I worked at BART, for five years, and during that time, I spent countless hours in meetings with Barclay–he in the role of elected official and me as the staff person representing BART’s interests in a steering committee made up of elected officials and staff from Contra Costa County cities within the transit district. The steering committee had been convened to consider the possible benefits of encouraging public-private development partnerships using the BART lands.
The committee was chaired by the charismatic Sunne McPeak, a rising star in the California Democratic Party, whose aspirations and talents went beyond those required of her as Chair of the Contra Costa Board of Supervisors. Fashionable, funny, and politically deft, Sunne made a dramatic entrance wherever she went, in spite of (or, partially because of) her always being at least 15 minutes late to any meeting. In her gorgeous spike heels and dazzling designer suits, she made the public sector look glamorous—not something it is famous for. More importantly, her mastery of material and articulate parsing of issues and interests made it also look competent.

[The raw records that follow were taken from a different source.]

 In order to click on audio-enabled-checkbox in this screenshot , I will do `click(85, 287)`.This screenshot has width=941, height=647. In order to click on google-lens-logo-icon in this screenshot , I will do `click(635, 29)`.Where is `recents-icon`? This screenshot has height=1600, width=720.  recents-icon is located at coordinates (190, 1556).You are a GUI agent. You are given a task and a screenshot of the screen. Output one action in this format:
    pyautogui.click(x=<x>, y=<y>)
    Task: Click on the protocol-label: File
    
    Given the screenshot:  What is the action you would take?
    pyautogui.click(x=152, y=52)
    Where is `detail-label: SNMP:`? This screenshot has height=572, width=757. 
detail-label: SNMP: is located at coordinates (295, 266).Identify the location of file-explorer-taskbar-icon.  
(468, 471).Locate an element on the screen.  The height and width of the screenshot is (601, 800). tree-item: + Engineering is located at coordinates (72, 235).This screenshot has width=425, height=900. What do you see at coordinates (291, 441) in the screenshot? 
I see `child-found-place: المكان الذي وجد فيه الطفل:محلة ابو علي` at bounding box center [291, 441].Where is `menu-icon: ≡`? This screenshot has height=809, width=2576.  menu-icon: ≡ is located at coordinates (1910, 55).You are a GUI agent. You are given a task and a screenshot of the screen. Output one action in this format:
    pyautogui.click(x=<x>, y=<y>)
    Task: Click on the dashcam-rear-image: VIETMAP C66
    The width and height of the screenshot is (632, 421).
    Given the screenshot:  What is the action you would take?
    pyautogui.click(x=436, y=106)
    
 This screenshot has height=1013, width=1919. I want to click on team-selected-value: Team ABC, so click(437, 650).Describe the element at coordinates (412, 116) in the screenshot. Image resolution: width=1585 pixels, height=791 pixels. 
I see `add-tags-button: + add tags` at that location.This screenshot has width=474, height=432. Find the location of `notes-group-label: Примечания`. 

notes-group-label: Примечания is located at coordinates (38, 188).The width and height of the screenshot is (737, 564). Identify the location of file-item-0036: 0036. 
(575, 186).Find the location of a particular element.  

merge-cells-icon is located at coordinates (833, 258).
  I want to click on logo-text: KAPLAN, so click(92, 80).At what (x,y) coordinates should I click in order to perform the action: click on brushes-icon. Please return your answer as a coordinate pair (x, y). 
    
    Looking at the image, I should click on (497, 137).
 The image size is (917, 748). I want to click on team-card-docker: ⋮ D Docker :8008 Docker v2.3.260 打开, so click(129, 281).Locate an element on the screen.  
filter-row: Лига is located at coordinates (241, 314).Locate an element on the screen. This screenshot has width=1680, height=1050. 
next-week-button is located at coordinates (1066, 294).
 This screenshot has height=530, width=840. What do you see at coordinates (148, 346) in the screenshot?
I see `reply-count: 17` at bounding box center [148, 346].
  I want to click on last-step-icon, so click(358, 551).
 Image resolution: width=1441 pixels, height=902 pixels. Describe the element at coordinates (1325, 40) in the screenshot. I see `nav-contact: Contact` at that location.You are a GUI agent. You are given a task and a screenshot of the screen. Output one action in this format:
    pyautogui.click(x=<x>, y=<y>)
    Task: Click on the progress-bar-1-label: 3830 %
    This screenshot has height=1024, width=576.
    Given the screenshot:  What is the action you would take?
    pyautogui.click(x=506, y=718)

Barclay was fascinated and a bit irked by her. Irked because, above all else, he hated hierarchies and wasting time. Fascinated because he believed that his own entrepreneurial success was directly linked to having a very good nose for finding talent. In Sunne he saw supreme talent. When he decided to take the Simpson Company public, she was among the first people he asked to become part of his own new Board of Directors, where she served for nine years.